[mcphage]

Generally you move to a larger hash table long before you get that much key collision. Which is a big cost once, but the amortized cost doesn't change much.

But in general with these discussions, you assume that certain operations are constant on your "machine". For instance, addition is usually considered constant even though it isn't if your numbers are larger than your machine's word size.

In the case of the hash tables, you assume your hash is constant, even if, as you note, it isn't really. But the fact is, the coefficient for the O(log N) term is so small, that it doesn't really offer any useful insight towards the performance of the algorithm.

[SilasX]

>Generally you move to a larger hash table long before you get that much key collision. Which is a big cost once, but the amortized cost doesn't change much.

No, it's a big cost every time you pass a threshold, which happens an infinite number of times, because big-O assumes numbers can be arbitrarily large.

>But in general with these discussions, you assume that certain operations are constant on your "machine". For instance, addition is usually considered constant even though it isn't if your numbers are larger than your machine's word size.

As long as the max number size is orthogonal to the number of elements n, you can assume a bound on the time for an addition operation, and then it becomes a constant in your run-time expression with respect to n. No sleight-of-hand there.

>In the case of the hash tables, you assume your hash is constant, even if, as you note, it isn't really. But the fact is, the coefficient for the O(log N) term is so small, that it doesn't really offer any useful insight towards the performance of the algorithm.

All true, but the spec for big-O doesn't say "assume away stuff that doesn't matter in practice". It says, "as n gets arbitrarily large". When you make inconsistent, varying assumptions between problems, you're not doing STEM anymore; you're doing memorization, the kind of thing STEM isn't supposed to be like.

If "the" definition of big-O consistently included a definition that "we never have to deal with more than 2^64 elements", that would be fine. Instead, we have to memorize "the right answers" for when you can and can't assume that, and only then does O(1) for hash lookup pop out.

And if you really just care about in-practice, then you can no safely assume that a typical balanced binary tree lookup takes fewer ops than e.g. SHA256.

[mcphage]

> No, it's a big cost every time you pass a threshold, which happens an infinite number of times, because big-O assumes numbers can be arbitrarily large.
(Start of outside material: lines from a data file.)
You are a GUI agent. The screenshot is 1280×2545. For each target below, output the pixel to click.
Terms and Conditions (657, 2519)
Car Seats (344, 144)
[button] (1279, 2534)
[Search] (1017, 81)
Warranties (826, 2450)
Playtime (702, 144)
Yes, it happens repeatedly. But it's not a big cost on every operation. Instead, it's a bigger and bigger cost, that happens more and more rarely. Averaged over the run, it's insignificant.

> As long as the max number size is orthogonal to the number of elements n, you can assume a bound on the time for an addition operation, and then it becomes a constant in your run-time expression with respect to n.

But it isn't necessarily orthogonal. As you deal with more and more elements, it's probably true that those elements will get correspondingly large. But maybe they won't be! The point is, we've decided that that is not a significant issue, since it's not part of most algorithms involving addition.

> All true, but the spec for big-O doesn't say "assume away stuff that doesn't matter in practice"

Of course it does. Everything is built on axioms and assumptions; things that are relevant to the problem, and things that are not.

> When you make inconsistent, varying assumptions between problems, you're not doing STEM anymore; you're doing memorization, the kind of thing STEM isn't supposed to be like.

I have no idea where this came from, but it's neither relevant nor accurate. Every STEM field requires a significant amount of memorization, and any application of a STEM field requires understanding what is relevant to the discussion at hand, and what is not.

The point of any system—Big O included—is to understand a problem. The cost of the hashing operation isn't relevant for understanding the performance characteristics of hash tables. Maybe your hashing function is O(log N), and so lookups are O(log N). Maybe your hashing algorithm is O(N^2), and so your lookups are O(N^2). Neither tells you anything about how your hash will perform.